BRASÍLIA - O aceno positivo do governo para atender pelo menos parte da pauta reivindicada pelo Movimento dos Trabalhadores Rurais Sem Terra (MST) levou os integrantes do movimento a desfazerem o Acampamento Nacional pela Reforma Agrária, montado desde o dia 10 nos arredores do Estádio Mané Garrincha, em Brasília. Os cerca de 3 mil sem-terra começaram a desmontar o acampamento ontem (19) e ainda hoje (20) devem retornar aos estados de origem, onde vivem acampados ou assentados.
A coordenação nacional do MST informou que, apesar do témino da manifestação – que teve o objetivo de cobrar dos governos federal e estaduais medidas a favor da reforma agrária no país –, a mobilização continua mantida, visando ao cumprimento, por parte do Poder Público, dos compromissos assumidos.
Em suas manifestações, o MST reivindicou a atualização dos índices de produtividade, o descontingenciamento do orçamento do Instituto Nacional de Colonização e Reforma Agrária (Incra) para a obtenção de terras e a desapropriação da Fazenda Nova Alegria, em Felisburgo (MG). Esses pontos, segundo a coordenação, foram garantidos pelo governo durante reunião realizada no dia 18.

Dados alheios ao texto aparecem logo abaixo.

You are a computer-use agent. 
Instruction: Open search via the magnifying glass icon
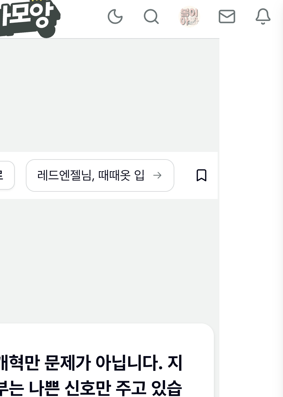tap(151, 17)
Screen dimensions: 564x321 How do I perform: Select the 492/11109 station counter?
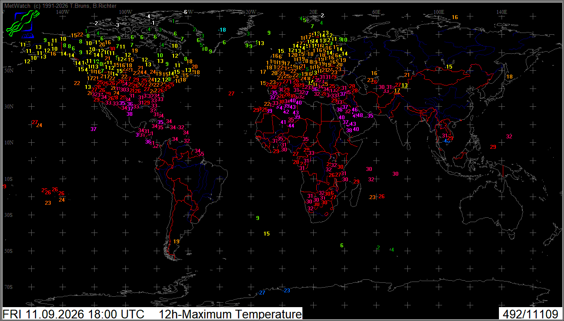pyautogui.click(x=531, y=314)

“Na reunião com os sem-terra, em Brasília, o governo federal garantiu que a atualização dos índices, que não ocorria desde 1975, será publicada em 15 dias. Com isso, o Incra poderá desapropriar propriedades improdutivas, que não estavam disponíveis para reforma agrária porque eram utilizados parâmetros de 30 anos atrás”, destacou a coordenação do movimento, por meio de nota.
Segundo o MST, os ministérios do Planejamento e da Fazenda liberaram o orçamento previsto para a aquisição de terras pelo Incra, que estava contingenciado em R$ 338 milhões. Além disso, cerca de 1.180 hectares da Fazenda Nova Alegria, localizada no norte de Minas Gerais, serão desapropriados para o assentamento de famílias de vítimas do Massacre de Felisburgo, que resultou na morte de cinco trabalhadores rurais em novembro de 2004.
Neste momento, os líderes do MST estão reunidos com superintendentes do Incra em busca de soluções para que, até o final do ano, seja realizado o assentamento de 90 mil famílias acampadas em todo o país.